Anche la sua avventura alla Juve non era iniziata benissimo tanto che, sul viale dei 31 anni, il Trap (sempre sia lodato, ma non in questo caso) si era quasi convinto nel volerlo reinventare regista, dopo averlo visto sollevare la Coppa Uefa da numero 9 l'anno prima. Era l'estate del 1994, la Nazionale sacchiana aveva visto sfumare la Coppa del Mondo ai rigori e Vialli, per quei Mondiali, non era stato convocato. «Arrivò Marcello Lippi: il mio messia – raccontò - Al primo colloquio gli dissi che volevo lasciare la Juve. Mi rispose: “Proprio ora che arrivo io e ho bisogno di te?”». Seguirono scudetto, Coppa Italia, Supercoppa e Champions, l'ultima di casa Juve, sollevata nel cielo di Roma contro l'Ajax. Da stampare su qualsiasi superficie la sua risposta ad un giornalista dopo un Foggia-Juventus (2-0) alla sesta giornata della nuova era Lippi: «Una sconfitta pesante? Scrivetelo: questa Juve vincerà lo scudetto». E così fu, con 10 punti di vantaggio su Lazio e Parma. Un gruppo di marines forgiati da Ventrone ma anche dal dramma della  scomparsa di Andrea Fortunato, a soli 23 anni, di leucemia. 

Leader sempre

Vialli è stato fino alla fine un leader carismatico, un calciatore atipico, elegante quanto fisico, sfrontato ma educato, pronto a dare battaglia nel fango ma di famiglia buona. Nel suo palmares trovano spazio anche due settimi posti nel Pallone d'oro 1988 e 1991. Nel 2015 è stato inserito nella Hall of Fame del calcio italiano: è uno dei pochi giocatori al mondo ad aver vinto, in carriera, le tre coppe europee. Mai gol banali, i suoi, tra rovesciate e colpi acrobatici. Brera, non a caso, lo soprannominò StradiVialli. Ha saputo sempre rialzarsi. Anche quando fu testimone nel processo per doping che coinvolse la Juve poi assolta su tutta la linea. «La potevo vivere meglio? Sì. Poi ho capito che se ti preoccupi di quello che pensano gli altri appartieni a loro» raccontò durante una intervista. 

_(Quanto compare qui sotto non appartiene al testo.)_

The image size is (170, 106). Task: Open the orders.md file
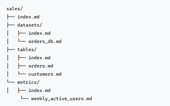point(41,66)
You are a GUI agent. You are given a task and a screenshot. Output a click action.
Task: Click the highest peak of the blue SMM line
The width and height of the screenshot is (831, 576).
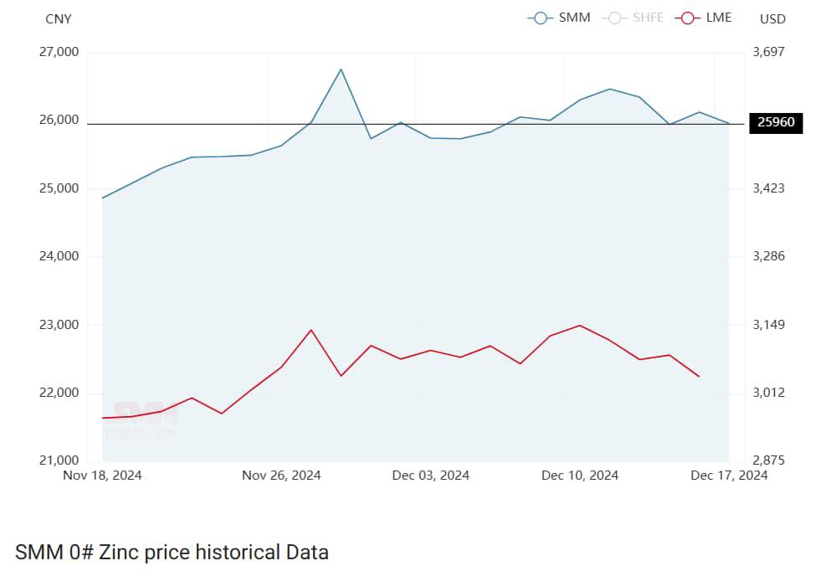tap(341, 69)
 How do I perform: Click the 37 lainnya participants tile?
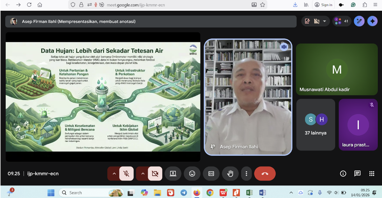click(316, 124)
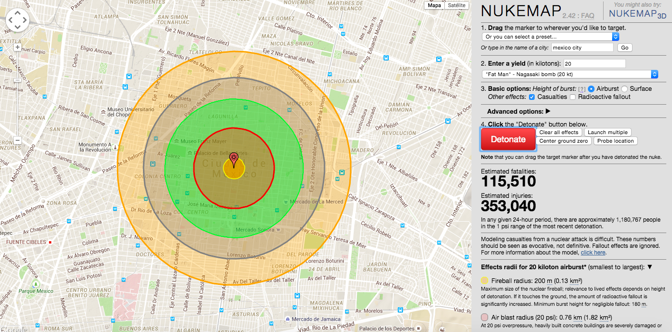Image resolution: width=672 pixels, height=332 pixels.
Task: Select the Airburst radio button
Action: point(591,89)
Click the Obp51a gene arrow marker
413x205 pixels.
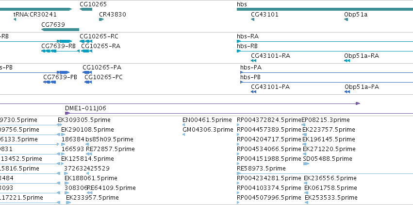(346, 19)
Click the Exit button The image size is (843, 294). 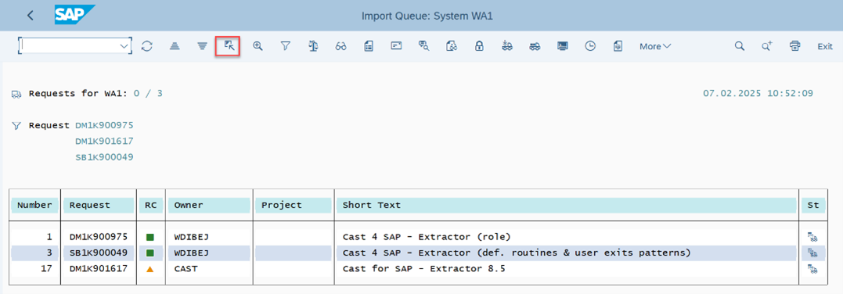click(825, 46)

Fuori dal campo: Tv, scrittore e la fondazione con Mauro

Gianluca Vialli è stato un personaggio anche al di fuori del calcio. Sapeva parlare e non diceva cose banali. Le Tv se lo contendevano: opinionista su Italia 1 a Settimana Gol nel 1989 poi voce fissa di Sky dal 2002 fino al ruolo di guida con Lorenzo Amoruso nel reality Squadre da Incubo. Nel 2004 ha creato con Massimo Mauro e Cristina Grande Stevens,la "Fondazione Vialli e Mauro per la Ricerca e lo Sport", per raccogliere fondi per la ricerca sulla sclerosi laterale amiotrofica e sul cancro. Nel 2006 ha pubblicato "The Italian Job" in cui ha messo a confronto il calcio italiano e inglese. Nel 2018 il suo secondo libro, "Goals", in cui ha rivelato la battaglia contro un tumore del pancreas che l'aveva colpito nel 2017.

Le Marche sulla sua strada

Un po' di Marche lungo la sua strada: Roberto Mancini, l'amico di una vita, ma non solo. L'esordio in B nel 1981 con la Cremonese, a 17 anni, contro la Sambenedettese. Poi, nel 1984 il passaggio in A alla Sampdoria con la conquista della Coppa Italia. Con Mancini da Jesi fu subito una questione di feeling: i due, ribattezzati i gemelli del gol, rifiutarono più volte le offerte milionarie di Juve, Milan e Napoli pur di restare insieme (e vincere) alla Samp. Il muro cadde dopo quella sconfitta di Wembley: Vialli vestì bianconero per la cifra record, allora, di 40 miliardi di lire (soldi più il cartellino di diversi giocatori tra cui l'anconetano Bertarelli).

Un arrivederci diventato addio

Tra la Nazionale e Vialli, che da anni viveva a Londra, il ritorno di fiamma c'è stato invece nel 2019: prima è stato nominato dalla Figc ambasciatore italiano per il campionato d'Europa 2020, poco dopo è arrivata l'investitura a capo delegazione della squadra allenata proprio da Roberto Mancini. Il resto, è storia moderna, come l'abbraccio iconico tra i due gemelli del gol, diventati grandi, sotto il cielo e le lacrime liberatorie di Wembley dopo la clamorosa vittoria dell'Italia ad Euro 2020. Sembrava la cartolina finale, definitiva, quella più bella, invece lo scorso 14 dicembre è arrivato l'annuncio, carico di brividi, di lasciare quell'incarico: «Al termine di una lunga e difficoltosa “trattativa” con il mio meraviglioso team di oncologi – ha spiegato Vialli che, nel 2017, aveva  rivelato la lotta contro la malattia dopo la diagnosi, l'intervento chirurgico e la pesante terapia sostenuta -, ho deciso di sospendere, spero in modo temporaneo, i miei impegni professionali presenti e futuri». Un arrivederci diventato addio.